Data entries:
★ ★ ★ ★ ★
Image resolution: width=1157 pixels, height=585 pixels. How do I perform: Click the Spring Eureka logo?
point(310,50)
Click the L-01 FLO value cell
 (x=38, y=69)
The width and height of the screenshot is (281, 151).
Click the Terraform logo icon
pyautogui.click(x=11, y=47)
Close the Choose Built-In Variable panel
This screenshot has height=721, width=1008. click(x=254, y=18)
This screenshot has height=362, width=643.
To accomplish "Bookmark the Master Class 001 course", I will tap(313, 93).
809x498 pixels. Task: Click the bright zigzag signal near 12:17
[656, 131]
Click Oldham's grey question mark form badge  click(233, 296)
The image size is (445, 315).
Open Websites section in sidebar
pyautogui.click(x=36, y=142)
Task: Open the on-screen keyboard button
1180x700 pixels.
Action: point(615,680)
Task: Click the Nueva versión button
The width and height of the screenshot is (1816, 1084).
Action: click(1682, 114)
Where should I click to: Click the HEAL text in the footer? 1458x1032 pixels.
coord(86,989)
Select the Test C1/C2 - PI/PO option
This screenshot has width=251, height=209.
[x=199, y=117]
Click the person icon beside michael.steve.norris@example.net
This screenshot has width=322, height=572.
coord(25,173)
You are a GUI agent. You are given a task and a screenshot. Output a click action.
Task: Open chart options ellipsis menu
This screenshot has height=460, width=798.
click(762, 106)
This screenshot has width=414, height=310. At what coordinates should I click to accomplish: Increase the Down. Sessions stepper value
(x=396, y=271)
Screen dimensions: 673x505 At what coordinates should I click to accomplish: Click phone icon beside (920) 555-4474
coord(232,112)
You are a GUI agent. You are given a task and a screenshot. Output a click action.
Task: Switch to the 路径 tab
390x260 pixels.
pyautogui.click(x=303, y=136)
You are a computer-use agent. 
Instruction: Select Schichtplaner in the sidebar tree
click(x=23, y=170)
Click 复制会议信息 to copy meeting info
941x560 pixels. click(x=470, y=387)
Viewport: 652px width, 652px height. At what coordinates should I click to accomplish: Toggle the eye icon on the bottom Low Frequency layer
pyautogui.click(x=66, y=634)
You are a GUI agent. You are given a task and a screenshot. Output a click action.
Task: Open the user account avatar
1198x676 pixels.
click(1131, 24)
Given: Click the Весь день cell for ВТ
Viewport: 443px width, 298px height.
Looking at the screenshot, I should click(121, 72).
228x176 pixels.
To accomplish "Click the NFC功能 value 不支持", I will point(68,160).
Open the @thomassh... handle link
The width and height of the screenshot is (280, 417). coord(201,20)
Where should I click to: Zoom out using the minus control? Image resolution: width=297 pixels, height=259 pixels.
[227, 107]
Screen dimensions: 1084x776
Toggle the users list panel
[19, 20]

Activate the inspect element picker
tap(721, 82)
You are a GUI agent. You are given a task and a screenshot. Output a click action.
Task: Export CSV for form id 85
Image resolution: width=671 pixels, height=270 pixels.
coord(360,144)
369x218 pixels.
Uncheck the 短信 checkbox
★ ★ ★ ★ ★
## Problem to work on:
Please reproduce all of the entries above exactly as they appear.

## Task response:
Image resolution: width=1157 pixels, height=585 pixels. How do I perform: Click the Spring Eureka logo?
point(310,50)
Click the L-01 FLO value cell
 (x=38, y=69)
The width and height of the screenshot is (281, 151).
Click the Terraform logo icon
pyautogui.click(x=11, y=47)
Close the Choose Built-In Variable panel
This screenshot has height=721, width=1008. click(x=254, y=18)
This screenshot has height=362, width=643.
To accomplish "Bookmark the Master Class 001 course", I will tap(313, 93).
809x498 pixels. Task: Click the bright zigzag signal near 12:17
[656, 131]
Click Oldham's grey question mark form badge  click(233, 296)
The image size is (445, 315).
Open Websites section in sidebar
pyautogui.click(x=36, y=142)
Task: Open the on-screen keyboard button
1180x700 pixels.
Action: point(615,680)
Task: Click the Nueva versión button
The width and height of the screenshot is (1816, 1084).
Action: click(1682, 114)
Where should I click to: Click the HEAL text in the footer? 1458x1032 pixels.
coord(86,989)
Select the Test C1/C2 - PI/PO option
This screenshot has width=251, height=209.
[x=199, y=117]
Click the person icon beside michael.steve.norris@example.net
This screenshot has width=322, height=572.
coord(25,173)
You are a GUI agent. You are given a task and a screenshot. Output a click action.
Task: Open chart options ellipsis menu
This screenshot has height=460, width=798.
click(762, 106)
This screenshot has width=414, height=310. At what coordinates should I click to accomplish: Increase the Down. Sessions stepper value
(x=396, y=271)
Screen dimensions: 673x505 At what coordinates should I click to accomplish: Click phone icon beside (920) 555-4474
coord(232,112)
You are a GUI agent. You are given a task and a screenshot. Output a click action.
Task: Switch to the 路径 tab
390x260 pixels.
pyautogui.click(x=303, y=136)
You are a computer-use agent. 
Instruction: Select Schichtplaner in the sidebar tree
click(x=23, y=170)
Click 复制会议信息 to copy meeting info
941x560 pixels. click(x=470, y=387)
Viewport: 652px width, 652px height. At what coordinates should I click to accomplish: Toggle the eye icon on the bottom Low Frequency layer
pyautogui.click(x=66, y=634)
You are a GUI agent. You are given a task and a screenshot. Output a click action.
Task: Open the user account avatar
1198x676 pixels.
click(1131, 24)
Given: Click the Весь день cell for ВТ
Viewport: 443px width, 298px height.
Looking at the screenshot, I should click(121, 72).
228x176 pixels.
To accomplish "Click the NFC功能 value 不支持", I will point(68,160).
Open the @thomassh... handle link
The width and height of the screenshot is (280, 417). coord(201,20)
Where should I click to: Zoom out using the minus control? Image resolution: width=297 pixels, height=259 pixels.
[227, 107]
Screen dimensions: 1084x776
Toggle the users list panel
[19, 20]

Activate the inspect element picker
tap(721, 82)
You are a GUI agent. You are given a task and a screenshot. Output a click action.
Task: Export CSV for form id 85
Image resolution: width=671 pixels, height=270 pixels.
coord(360,144)
369x218 pixels.
Uncheck the 短信 checkbox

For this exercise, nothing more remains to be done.